Then she fought. She fought them for every step of the staircase, lashing out with uselessly enameled nails and tangling in the sea of crimson skirt, venting useless rage that gained her nothing, at the bottom, but fingers like iron around her bangled wrists. A bearded face was shoved close.

"Are you done?" the man asked, a useless question, because she was helpless.

"What is he going to do?" whispered Merrin in return.

The guard was tall, brown-haired, maybe a peasant like her brothers. For a moment, he was wordless, and she thought that perhaps, in the dimness of the unlit entrance hall, a grimace shadowed his face.

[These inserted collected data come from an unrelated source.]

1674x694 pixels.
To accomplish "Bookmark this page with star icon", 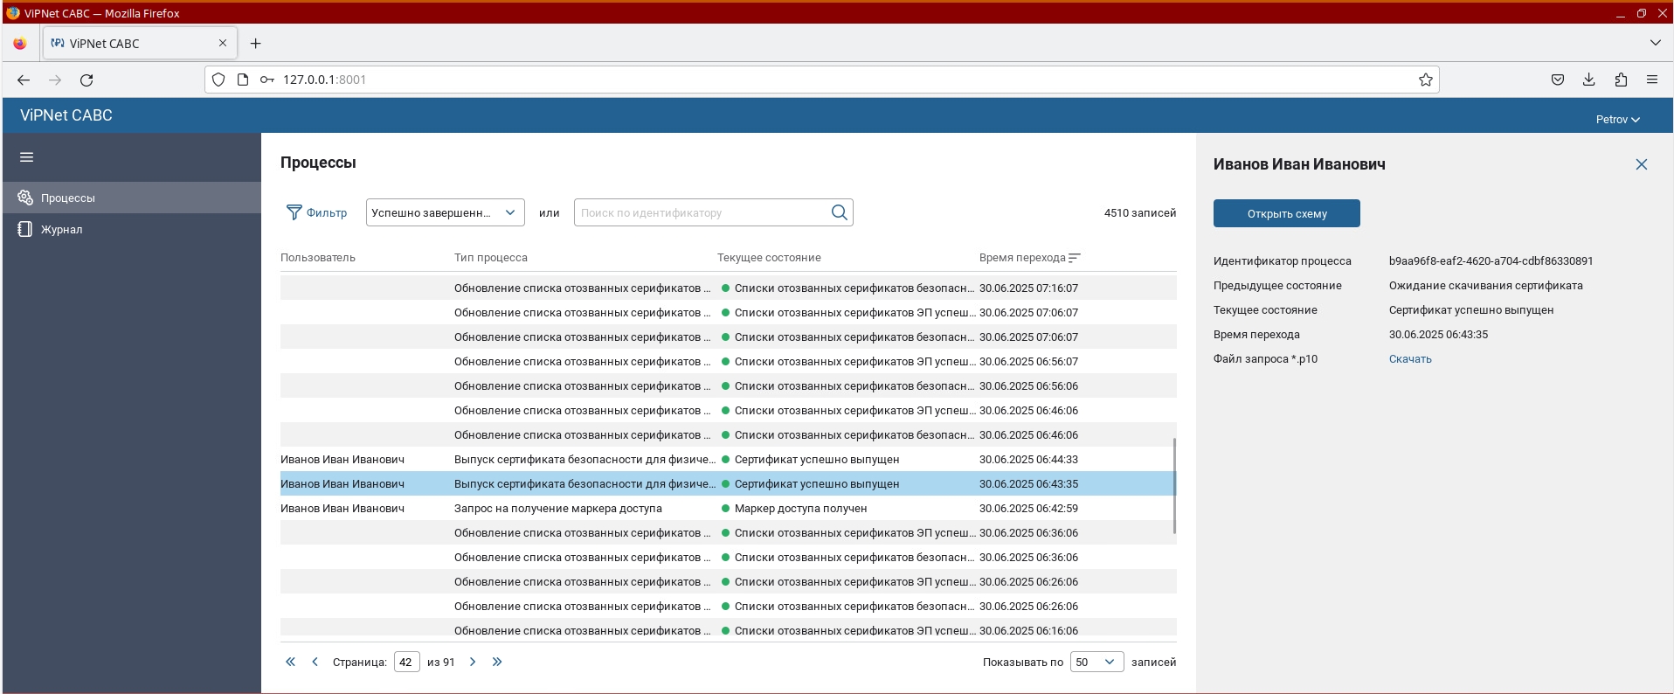I will [1425, 80].
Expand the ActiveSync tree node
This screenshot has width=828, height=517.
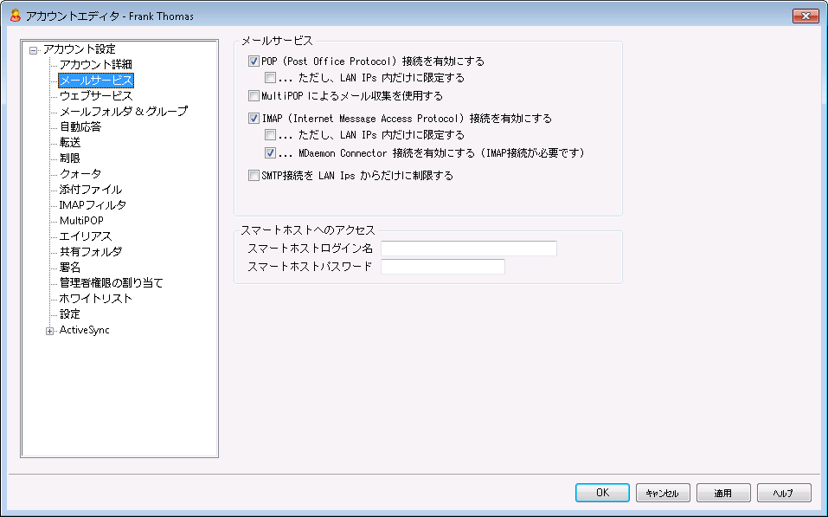coord(50,330)
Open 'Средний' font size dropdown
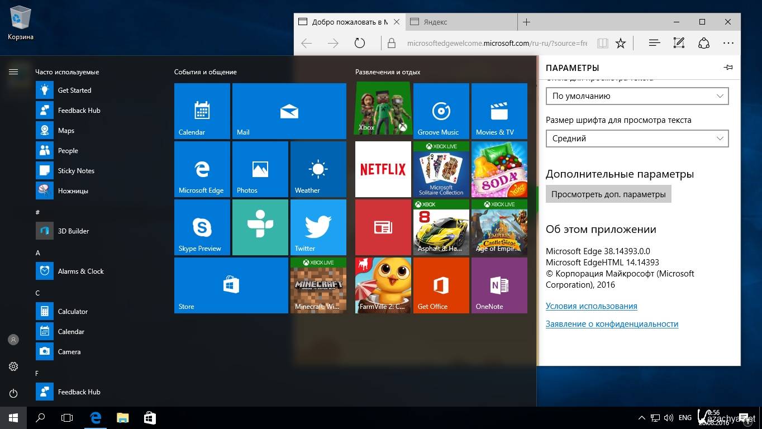Viewport: 762px width, 429px height. 637,139
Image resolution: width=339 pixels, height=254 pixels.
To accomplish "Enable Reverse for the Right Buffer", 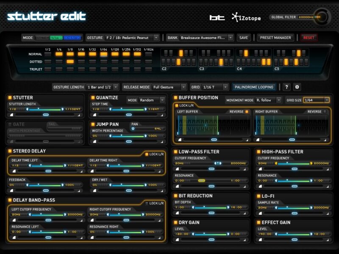I will click(x=325, y=112).
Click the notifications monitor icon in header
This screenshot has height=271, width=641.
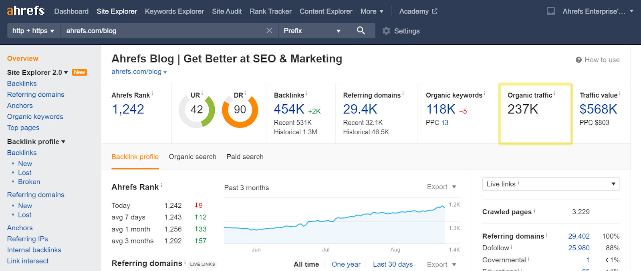click(x=551, y=11)
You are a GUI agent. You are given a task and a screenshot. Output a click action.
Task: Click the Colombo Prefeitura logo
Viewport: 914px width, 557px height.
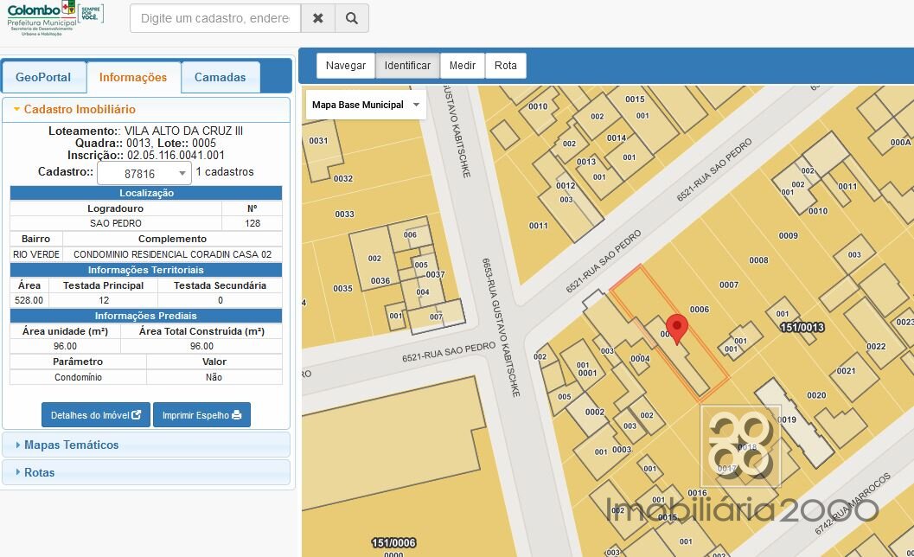pos(54,18)
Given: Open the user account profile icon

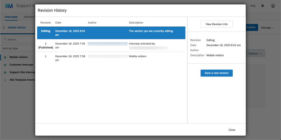Looking at the screenshot, I should [273, 6].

Then he straightened. "Not worth my job to tell you."

"Wait," said Merrin. She set her teeth. "Is it - bad?"

But they were already pushing her forward, and she received no reply. The doors swung open.

"My Lord," said the man with the beard to the noble on the steps, and Je'id turned around.

Slowly, slowly, his eyes measured her, lingering too long at her bodice, and when Merrin was hot with the shame of it, he smiled. "You are very pretty, peasant girl."

"Damn you," she spat.

He held a finger to her lips. Merrin endured it, her hands immobilized behind her. "Shhh. Have you no manners? I hope you are not so rude to the High General."

Already forgetting her - and Merrin was pathetically glad that his fingers had not strayed anywhere past her lips - the Lord of Vryngard turned to clasp his hands behind him and look out over Rival Falls, stricken with the light of a bloody sunset. "He arrives within the half hour," said Je'id.

Merrin was drowning.

Author:  Lady Dark Moon [ May 4th, 2009, 9:33 pm ]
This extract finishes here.